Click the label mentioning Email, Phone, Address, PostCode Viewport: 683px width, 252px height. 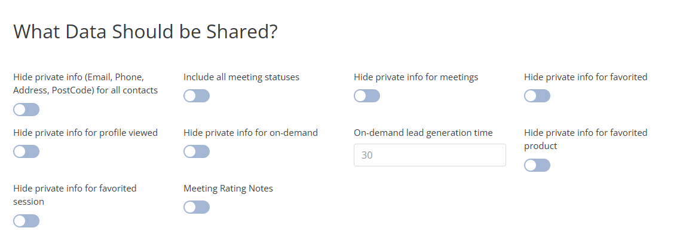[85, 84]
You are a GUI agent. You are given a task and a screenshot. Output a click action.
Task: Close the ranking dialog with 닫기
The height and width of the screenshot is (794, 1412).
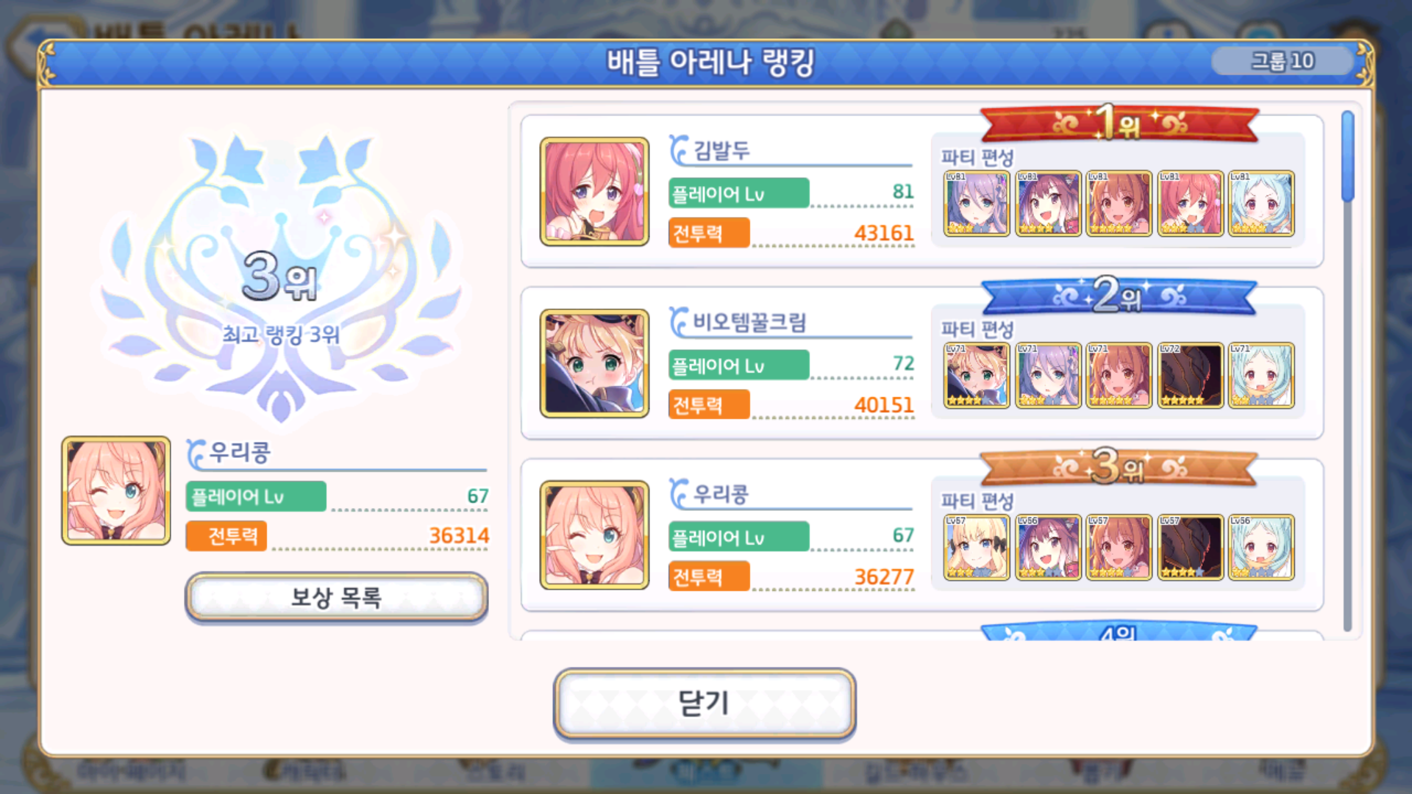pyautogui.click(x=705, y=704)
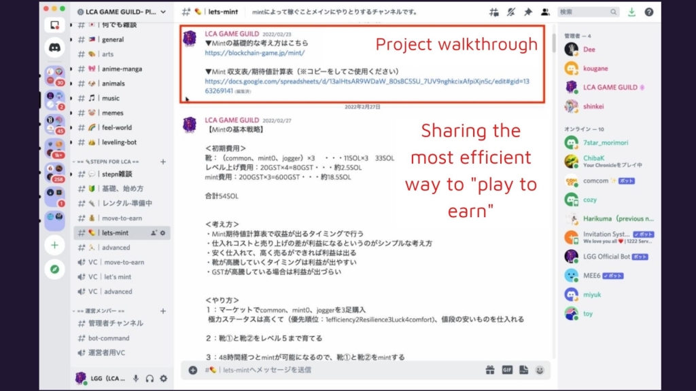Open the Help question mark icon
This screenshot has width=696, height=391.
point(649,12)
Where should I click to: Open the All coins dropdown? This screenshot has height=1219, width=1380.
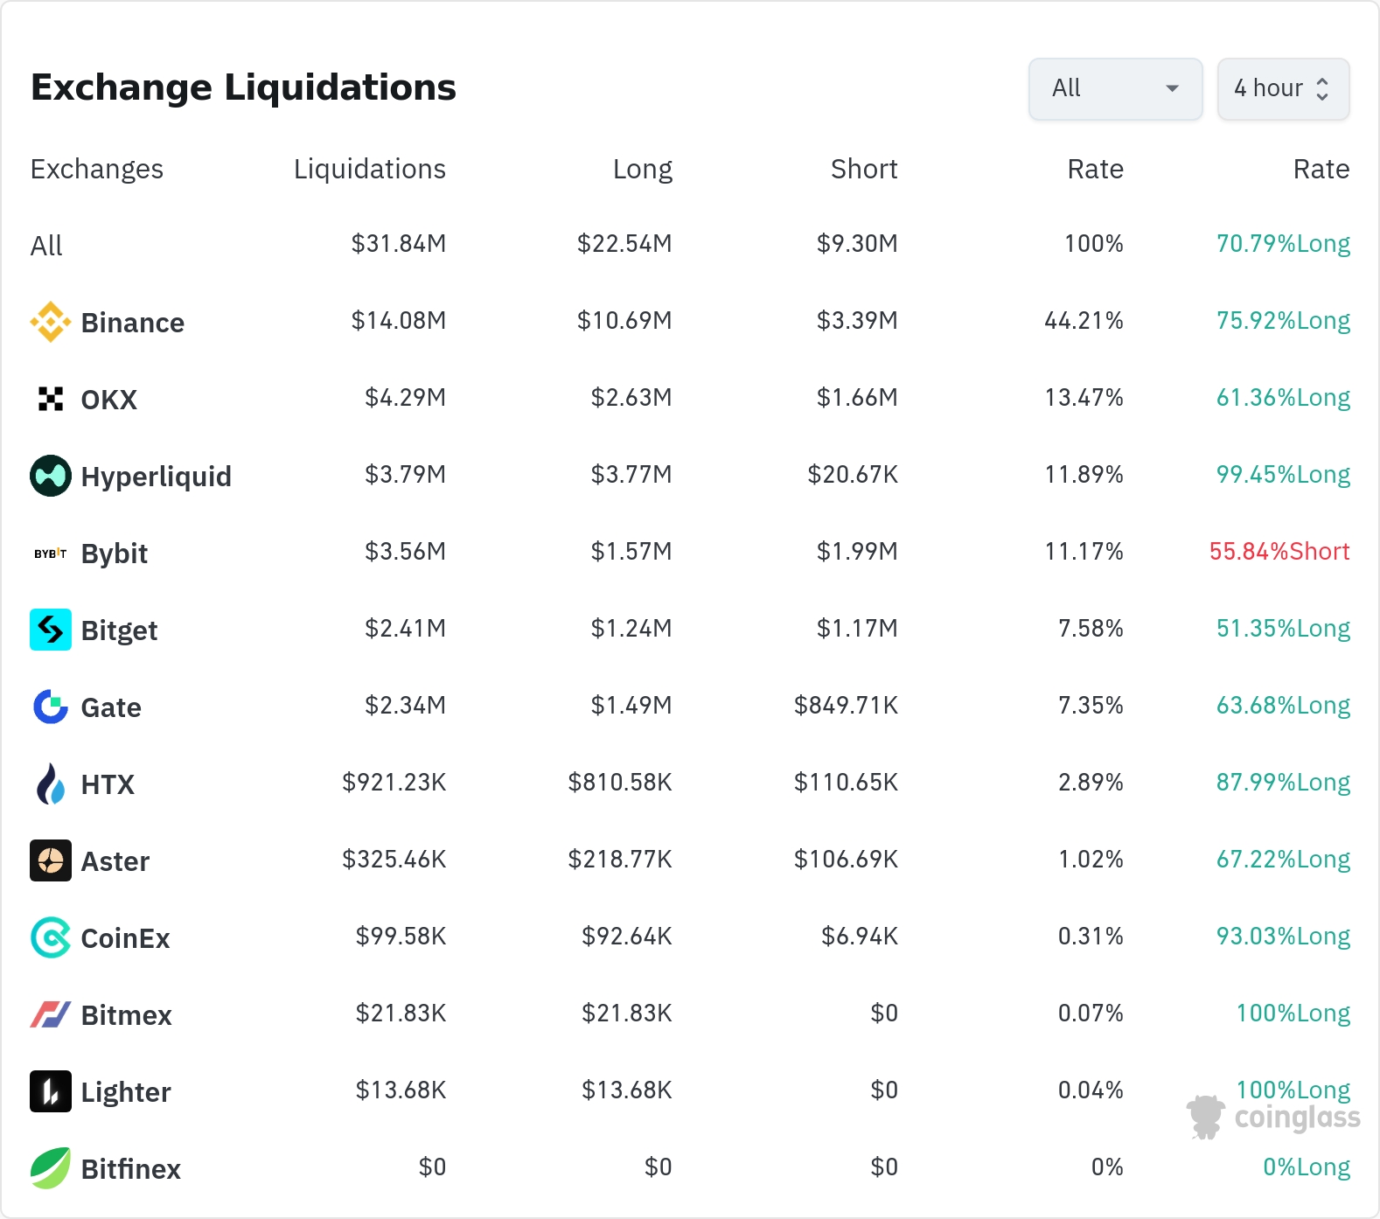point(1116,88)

__Instructions to follow__:
Exactly the lines from the one with "You are a GUI" through the end of the records are to be repeated, both ends included, and pictures are to be omitted.

__Task answer__:
You are a GUI agent. You are given a task and a screenshot. Output a click action.
Task: Close the ranking dialog with 닫기
The height and width of the screenshot is (794, 1412).
pyautogui.click(x=705, y=704)
Open the Help question mark icon
This screenshot has width=696, height=391.
point(649,12)
Where should I click to: Open the All coins dropdown? This screenshot has height=1219, width=1380.
point(1116,88)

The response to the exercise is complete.